(Collected data entries)
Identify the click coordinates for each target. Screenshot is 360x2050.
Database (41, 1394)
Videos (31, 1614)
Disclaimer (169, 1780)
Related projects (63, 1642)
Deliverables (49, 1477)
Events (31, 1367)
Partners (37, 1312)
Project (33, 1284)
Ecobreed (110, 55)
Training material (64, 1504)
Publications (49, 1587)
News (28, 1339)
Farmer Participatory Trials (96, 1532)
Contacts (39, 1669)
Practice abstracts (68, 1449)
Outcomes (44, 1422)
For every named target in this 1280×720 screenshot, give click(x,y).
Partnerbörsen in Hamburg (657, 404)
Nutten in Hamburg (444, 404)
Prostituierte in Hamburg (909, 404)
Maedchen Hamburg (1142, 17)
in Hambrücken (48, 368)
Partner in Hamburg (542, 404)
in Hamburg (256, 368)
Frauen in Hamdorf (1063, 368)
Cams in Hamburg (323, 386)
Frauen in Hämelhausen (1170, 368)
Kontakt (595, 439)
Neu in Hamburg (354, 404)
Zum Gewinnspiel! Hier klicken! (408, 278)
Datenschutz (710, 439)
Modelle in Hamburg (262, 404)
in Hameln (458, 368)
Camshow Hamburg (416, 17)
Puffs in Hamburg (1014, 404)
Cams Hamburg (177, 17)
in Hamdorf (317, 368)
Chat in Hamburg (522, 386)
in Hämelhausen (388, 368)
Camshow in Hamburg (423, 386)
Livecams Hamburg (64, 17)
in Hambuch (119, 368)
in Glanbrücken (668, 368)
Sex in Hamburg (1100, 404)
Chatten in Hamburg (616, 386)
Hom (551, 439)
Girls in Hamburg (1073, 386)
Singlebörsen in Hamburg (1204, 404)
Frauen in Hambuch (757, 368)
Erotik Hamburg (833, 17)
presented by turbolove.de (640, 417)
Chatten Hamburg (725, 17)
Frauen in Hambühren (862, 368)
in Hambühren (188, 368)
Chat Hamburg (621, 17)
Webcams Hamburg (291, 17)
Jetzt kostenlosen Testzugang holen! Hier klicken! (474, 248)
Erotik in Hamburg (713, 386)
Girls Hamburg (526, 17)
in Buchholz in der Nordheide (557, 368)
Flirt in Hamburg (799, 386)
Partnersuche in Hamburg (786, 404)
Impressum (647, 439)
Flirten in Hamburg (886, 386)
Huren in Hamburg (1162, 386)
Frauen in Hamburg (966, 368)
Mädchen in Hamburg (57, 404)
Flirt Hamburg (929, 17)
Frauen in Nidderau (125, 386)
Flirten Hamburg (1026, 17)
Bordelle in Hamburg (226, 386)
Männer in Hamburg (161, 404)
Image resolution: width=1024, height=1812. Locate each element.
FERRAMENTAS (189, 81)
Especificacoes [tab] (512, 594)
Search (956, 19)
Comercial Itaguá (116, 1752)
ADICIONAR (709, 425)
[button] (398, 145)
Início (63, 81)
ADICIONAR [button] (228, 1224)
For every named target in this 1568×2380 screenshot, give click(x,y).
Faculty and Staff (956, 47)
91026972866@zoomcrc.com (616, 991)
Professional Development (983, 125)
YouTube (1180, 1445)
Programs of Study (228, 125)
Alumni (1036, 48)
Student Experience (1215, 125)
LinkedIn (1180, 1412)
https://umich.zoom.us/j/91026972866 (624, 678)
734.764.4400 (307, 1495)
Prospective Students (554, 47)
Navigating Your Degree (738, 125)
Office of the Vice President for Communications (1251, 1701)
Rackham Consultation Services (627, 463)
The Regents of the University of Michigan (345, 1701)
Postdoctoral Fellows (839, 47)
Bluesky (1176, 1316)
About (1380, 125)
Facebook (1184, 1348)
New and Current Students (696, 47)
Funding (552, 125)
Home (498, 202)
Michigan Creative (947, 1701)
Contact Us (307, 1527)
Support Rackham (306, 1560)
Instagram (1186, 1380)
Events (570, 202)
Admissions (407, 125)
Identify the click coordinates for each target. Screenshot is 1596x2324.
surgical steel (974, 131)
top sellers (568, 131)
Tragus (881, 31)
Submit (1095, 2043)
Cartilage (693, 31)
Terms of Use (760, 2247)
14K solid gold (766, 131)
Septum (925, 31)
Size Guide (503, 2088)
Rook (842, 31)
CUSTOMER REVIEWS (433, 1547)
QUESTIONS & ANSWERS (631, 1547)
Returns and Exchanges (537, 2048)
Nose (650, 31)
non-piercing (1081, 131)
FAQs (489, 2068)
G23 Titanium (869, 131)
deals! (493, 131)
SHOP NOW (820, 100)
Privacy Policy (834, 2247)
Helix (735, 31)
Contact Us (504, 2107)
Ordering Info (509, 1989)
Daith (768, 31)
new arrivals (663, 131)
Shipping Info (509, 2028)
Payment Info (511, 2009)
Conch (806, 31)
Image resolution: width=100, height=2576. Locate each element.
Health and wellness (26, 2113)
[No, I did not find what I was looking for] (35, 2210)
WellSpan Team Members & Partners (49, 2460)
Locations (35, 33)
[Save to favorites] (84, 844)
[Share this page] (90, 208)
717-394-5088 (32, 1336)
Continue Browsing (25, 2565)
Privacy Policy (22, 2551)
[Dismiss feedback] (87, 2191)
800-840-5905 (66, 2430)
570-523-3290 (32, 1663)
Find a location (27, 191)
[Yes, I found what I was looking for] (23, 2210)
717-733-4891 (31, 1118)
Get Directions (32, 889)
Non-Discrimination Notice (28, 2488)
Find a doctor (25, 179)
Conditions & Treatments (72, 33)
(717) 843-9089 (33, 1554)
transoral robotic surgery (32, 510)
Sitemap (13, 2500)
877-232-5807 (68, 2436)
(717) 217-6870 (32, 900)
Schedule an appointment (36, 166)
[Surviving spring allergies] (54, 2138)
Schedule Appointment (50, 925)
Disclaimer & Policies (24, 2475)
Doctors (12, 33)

DIRECTIONS FOR THIS TASK: With the line holding "Ordering Info (509, 1989)" as the first and the line holding "[Share this page] (90, 208)" as the last, set down that range of the entries above exactly, and nothing else.

RESPONSE BOX:
Ordering Info (509, 1989)
Daith (768, 31)
new arrivals (663, 131)
Shipping Info (509, 2028)
Payment Info (511, 2009)
Conch (806, 31)
Image resolution: width=100, height=2576. Locate each element.
Health and wellness (26, 2113)
[No, I did not find what I was looking for] (35, 2210)
WellSpan Team Members & Partners (49, 2460)
Locations (35, 33)
[Save to favorites] (84, 844)
[Share this page] (90, 208)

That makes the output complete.